ANN: Sudoku Assistant

Jim Hurley jhurley at infostations.com
Sun Jul 31 11:58:06 EDT 2005


>
>Message: 14
>Date: Sun, 31 Jul 2005 15:13:08 +0100
>From: Alex Tweedly <alex at tweedly.net>
>Subject: Re: ANN: Sudoku Assistant
>To: How to use Revolution <use-revolution at lists.runrev.com>
>Message-ID: <42ECDC74.8050502 at tweedly.net>
>Content-Type: text/plain; charset=ISO-8859-1; format=flowed
>
>Jim Hurley wrote:
>
>>  Alex,
>>
>>  Thanks for the puzzle. Lots of fun. Dell Crosswords has a full page of
>>  these every month, though none as tough a your last. They generally
>>  are deterministic all the way to the end. Your number four requires
>>  assuming a solution at one point near the end and discovering a
>>  contradiction if the guess was wrong--proof by contradiction.
>
>No, it doesn't require that. There's a perfectly deterministic technique
>that can solve puzzle #4 - I'll append a brief description of  it to the
>end of this message - but beware it uses puzzle #4 to demonstrate it, so
>don't read all the way to the end unless you want to read that ...

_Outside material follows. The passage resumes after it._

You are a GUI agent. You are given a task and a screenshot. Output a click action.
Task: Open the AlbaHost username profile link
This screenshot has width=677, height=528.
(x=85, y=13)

  I used the wrong word when I said "deterministic." What I should 
have said was that puzzle 4 requires a *two* stage decision making 
process. In the simpler puzzles at each step there is always one 
square in which there is obviously only one possibility--a one stage 
decision making process.

In the fourth puzzle I reach a point where there is no square which 
would allow only one character. But if I put one character in this 
square then I will run into a contraction at a later stage. But if I 
put another character into the square, I will be able to obtain a 
unique solution. As you say, this is still a deterministic solution, 
but a two stage deterministic process. Sorry for the poor description 
of what I was trying to say.

>  > (I must confess that the labels make it more difficult for me--harder
>>  to see what is filled in and what isn't.)
>>
>Sorry Jim I'm not sure I follow - do you mean you'd prefer to have blank
>squares for every space that has not yet been determined (rather than
>the set of possible values) ?   That would seem to me much less helpful
>- but I'll try it and see how it looks.


Yes. In fact I copied the puzzle to Photoshop  and erased all the 
labels and printed the image. Maybe this would be a possible 
preference?

>
>>  I am interested in what algorithm is used under the "Auto" button.
>  >
>Code is all there for you to look at :-)
>But all it does is look at each square in turn, and if it already knows
>that there is only a single value possible, then it removes that value
>from the rest of the square's row,col and 3x3 square.   It could repeat
>that scan (very occasionally you can find a case where a square has been
>already examined while multiple values were possible, and which reduces
>to a single one, and is required to complete the puzzle) - but it
doesn't even do that.

I'll have to look at this again. It doesn't seem to complete all one 
stage decisions. For example, after completing the Auto, it is clear 
that the box in the second row, fifth column must be a 1. I suspect 
my problem is that I don't understand the significance of the labels. 
Life is full of things I don't understand.

>
>  > If you also enjoy Cryptogram puzzles, I have one which retrieves 4
>>  quotes from the web every day and encodes them for your decoding
>>  pleasure. It is my daily diagnostic tool to reveal the onset of
>>  senility. You can take a look at:
>>
>>       go stack url
>>  "http://home.infostations.net/jhurley/DailyCryptoquote.rev"
>>
>>  It's a 450k file. It contains a dictionary for a decoder utility.
>
>Thanks Jim. I'll take a look at that - though I'm more likely to write a
>stack to solve them than I am to do it myself.
>
>I have not yet found any "puzzle" that is more challenging or
>stimulating that programming.

I think this is what keeps many of  us going.